- Born: 1965 (age 60–61) Chios, Greece
- Education: Fairleigh Dickinson University Columbia University
- Occupation: Shipping
- Board member of: Owner of Navios Maritime Holdings
- Parent: Nikolas Frangos

= Angeliki Frangou =

Greek shipowner (born 1965)

Angeliki Frangou (Αγγελική Φράγκου; born 1965) is a Greek shipowner, chairwoman, chief executive officer and Director of Navios Maritime Holdings., of Navios Maritime Partners L.P., of Navios Tankers Management Inc. and Navios Maritime Acquisition Corporation.

==Early life and education==
Frangou was born in 1965, in Chios, to a family of shipowners from the village of Kardamyla. Her father is the shipowner Nikolaos (Nikolas) Frangos. She has a brother Ioannis (John), and two younger sisters (Katerina) and (Maria). Her brother is also a shipowner with his own company and both them are the fourth generation of shipowners in the family.

Frangou obtained a bachelor's degree in mechanical engineering from Fairleigh Dickinson University and a master's degree in mechanical engineering from Columbia University.

==Navios Group==
In 2004, Frangou raised $200 million to buy Navios. Previously she was working on Wall Street as an analyst on the trading floor of Republic National Bank for a couple of years. As of December 2014, Navios Group controls 149 dry bulk carriers, 50 tankers and 12 container vessels. Between 2004 and 2014, "the Navios group has raised a shade under $10bn in financing - $6.3bn from the capital markets and 3.6bn from bank debt". Angeliki Frangou demonstrates an acute ability to grasp both the financial and shipping markets. "She is just as happy to mull over the fuel economies that can be achieved by proper sandblasting as she is to discuss the intricacies of financial tools". Asked about the role of women in top posts in shipping, she retorted that "I don't believe in gender, race, religion. I think it's what you want to make it. If you ever thought that you work in a company for any other reason than your ability, you should leave!"

==Awards & mentions==
In 2014, Frangou was listed 11th in the Lloyd's List Top 100 Most Influential People in Shipping list. In 2013, Frangou was mentioned on CNN's International Leading Women. In 2011, she was named the 50th most powerful businesswoman in Fortune Magazine. Also, she was named as Connecticut Maritime Association's Commodore for the year 2011. In 2020, in collaboration with Vangelis Marinakis and ION S.A., they made a donation of 1.5 million euros to the General State Hospital of Nice to help fight the coronavirus. The donation included 14 new, fully equipped intensive care units.

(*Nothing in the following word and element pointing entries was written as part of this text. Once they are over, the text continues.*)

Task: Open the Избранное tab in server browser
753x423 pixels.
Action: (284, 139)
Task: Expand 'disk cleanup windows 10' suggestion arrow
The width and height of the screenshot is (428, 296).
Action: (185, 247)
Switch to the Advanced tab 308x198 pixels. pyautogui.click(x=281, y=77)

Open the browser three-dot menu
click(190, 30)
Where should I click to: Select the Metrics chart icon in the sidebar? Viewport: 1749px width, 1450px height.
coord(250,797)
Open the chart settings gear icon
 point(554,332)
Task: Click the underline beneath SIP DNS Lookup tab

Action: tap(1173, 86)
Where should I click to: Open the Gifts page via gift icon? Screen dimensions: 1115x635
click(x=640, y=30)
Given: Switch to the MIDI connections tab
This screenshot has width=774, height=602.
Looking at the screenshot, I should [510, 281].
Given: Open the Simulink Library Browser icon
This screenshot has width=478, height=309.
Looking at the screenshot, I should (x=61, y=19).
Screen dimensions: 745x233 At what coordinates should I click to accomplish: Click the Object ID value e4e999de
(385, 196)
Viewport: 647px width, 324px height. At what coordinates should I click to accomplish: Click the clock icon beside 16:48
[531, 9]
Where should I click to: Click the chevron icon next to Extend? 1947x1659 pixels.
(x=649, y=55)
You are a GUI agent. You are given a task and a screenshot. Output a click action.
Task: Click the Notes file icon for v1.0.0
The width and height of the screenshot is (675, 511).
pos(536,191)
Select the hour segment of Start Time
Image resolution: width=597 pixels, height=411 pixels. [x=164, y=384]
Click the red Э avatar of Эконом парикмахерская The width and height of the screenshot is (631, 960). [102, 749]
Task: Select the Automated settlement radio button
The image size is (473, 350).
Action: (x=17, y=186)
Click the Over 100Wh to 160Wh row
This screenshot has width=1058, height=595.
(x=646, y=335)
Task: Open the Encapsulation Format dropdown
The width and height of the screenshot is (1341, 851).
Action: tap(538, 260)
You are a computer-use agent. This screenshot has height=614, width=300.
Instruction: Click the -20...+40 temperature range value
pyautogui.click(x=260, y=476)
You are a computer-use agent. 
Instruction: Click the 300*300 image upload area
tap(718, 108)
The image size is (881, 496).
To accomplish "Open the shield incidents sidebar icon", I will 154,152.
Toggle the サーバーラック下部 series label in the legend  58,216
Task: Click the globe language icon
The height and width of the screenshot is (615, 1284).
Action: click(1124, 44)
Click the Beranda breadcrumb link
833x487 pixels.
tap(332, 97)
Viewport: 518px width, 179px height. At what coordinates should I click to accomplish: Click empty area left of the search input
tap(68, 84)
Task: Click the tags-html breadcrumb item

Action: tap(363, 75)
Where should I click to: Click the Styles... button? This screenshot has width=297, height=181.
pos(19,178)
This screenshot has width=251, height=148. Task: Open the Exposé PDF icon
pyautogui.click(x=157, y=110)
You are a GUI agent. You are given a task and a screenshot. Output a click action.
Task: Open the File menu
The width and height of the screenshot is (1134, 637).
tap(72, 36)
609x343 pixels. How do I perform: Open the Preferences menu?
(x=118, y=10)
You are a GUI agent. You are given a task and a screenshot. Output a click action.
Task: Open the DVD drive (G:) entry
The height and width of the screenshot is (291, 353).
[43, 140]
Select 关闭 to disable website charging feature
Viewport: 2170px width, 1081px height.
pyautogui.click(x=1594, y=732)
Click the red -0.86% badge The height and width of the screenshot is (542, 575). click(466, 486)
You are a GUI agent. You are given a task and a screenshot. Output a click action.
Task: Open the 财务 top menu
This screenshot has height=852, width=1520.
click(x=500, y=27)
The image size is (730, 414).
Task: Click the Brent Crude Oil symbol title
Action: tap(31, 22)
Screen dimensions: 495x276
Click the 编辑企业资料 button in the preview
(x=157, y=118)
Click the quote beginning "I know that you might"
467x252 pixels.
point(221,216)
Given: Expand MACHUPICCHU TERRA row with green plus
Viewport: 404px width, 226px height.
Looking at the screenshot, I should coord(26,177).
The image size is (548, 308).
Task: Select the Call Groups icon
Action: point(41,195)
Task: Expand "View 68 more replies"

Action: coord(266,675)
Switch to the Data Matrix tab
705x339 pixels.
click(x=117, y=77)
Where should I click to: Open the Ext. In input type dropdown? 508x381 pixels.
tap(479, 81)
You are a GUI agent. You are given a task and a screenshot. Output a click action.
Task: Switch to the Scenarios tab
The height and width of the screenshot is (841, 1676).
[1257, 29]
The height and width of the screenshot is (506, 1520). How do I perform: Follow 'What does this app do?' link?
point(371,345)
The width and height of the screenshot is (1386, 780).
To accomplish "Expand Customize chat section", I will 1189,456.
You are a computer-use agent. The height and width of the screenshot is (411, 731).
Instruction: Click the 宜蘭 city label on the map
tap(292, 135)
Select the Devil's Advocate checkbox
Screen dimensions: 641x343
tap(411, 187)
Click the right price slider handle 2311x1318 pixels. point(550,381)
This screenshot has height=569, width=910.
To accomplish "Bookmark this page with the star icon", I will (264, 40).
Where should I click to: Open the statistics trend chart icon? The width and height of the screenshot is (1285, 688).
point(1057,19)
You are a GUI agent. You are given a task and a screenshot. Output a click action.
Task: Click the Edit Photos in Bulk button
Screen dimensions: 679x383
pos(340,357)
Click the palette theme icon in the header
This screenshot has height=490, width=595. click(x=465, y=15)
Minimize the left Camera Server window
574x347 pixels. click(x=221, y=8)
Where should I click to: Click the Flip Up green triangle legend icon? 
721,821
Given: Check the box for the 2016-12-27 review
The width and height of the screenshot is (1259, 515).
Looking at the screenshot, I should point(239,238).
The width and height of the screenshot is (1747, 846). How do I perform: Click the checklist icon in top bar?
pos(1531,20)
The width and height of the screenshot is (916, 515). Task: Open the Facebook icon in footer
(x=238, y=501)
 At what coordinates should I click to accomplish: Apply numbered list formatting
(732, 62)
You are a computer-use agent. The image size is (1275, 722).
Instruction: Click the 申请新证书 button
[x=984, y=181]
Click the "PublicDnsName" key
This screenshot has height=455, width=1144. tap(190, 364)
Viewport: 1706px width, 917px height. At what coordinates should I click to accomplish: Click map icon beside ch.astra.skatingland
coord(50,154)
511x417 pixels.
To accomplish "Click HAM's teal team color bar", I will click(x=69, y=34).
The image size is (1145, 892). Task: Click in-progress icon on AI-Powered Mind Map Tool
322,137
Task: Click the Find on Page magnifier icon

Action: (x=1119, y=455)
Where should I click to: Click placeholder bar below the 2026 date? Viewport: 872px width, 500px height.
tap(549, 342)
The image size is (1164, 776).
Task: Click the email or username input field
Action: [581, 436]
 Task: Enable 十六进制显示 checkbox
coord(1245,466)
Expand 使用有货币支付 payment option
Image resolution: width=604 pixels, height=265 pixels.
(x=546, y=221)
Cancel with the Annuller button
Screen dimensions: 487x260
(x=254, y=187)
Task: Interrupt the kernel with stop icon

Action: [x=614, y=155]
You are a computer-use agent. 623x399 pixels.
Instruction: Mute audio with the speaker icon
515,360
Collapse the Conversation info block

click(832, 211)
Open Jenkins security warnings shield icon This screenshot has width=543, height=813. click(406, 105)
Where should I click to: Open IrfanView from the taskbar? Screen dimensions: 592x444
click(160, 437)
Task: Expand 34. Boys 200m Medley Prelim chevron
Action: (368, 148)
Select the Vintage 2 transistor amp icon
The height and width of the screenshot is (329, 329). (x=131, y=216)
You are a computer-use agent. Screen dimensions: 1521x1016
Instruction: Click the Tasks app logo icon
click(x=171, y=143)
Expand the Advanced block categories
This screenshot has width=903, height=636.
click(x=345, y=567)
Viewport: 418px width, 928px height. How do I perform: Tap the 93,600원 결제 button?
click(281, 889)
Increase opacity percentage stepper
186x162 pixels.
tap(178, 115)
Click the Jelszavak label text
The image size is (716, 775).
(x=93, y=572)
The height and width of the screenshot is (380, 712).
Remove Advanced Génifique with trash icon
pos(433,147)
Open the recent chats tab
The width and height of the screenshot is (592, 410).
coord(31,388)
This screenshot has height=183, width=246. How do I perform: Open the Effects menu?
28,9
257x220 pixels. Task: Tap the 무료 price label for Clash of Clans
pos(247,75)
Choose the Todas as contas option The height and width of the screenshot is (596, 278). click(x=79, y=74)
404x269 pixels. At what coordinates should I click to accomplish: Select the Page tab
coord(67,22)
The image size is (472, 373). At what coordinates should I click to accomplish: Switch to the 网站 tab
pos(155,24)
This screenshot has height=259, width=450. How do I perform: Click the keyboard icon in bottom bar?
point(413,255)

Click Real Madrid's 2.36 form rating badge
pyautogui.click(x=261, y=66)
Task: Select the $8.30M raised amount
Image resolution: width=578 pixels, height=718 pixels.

Lloyd's List has included her in its "One Hundred Most Influential People in the Shipping Industry" ranking her 29th in the 2025 list.

== Personal life ==
Frangou has one son named Nicolas, which was christened in Kardamyla and a daughter named Stella who was christened in Kifissia. She loves the opera and likes to collect Greek, Byzantine and Chinese artwork.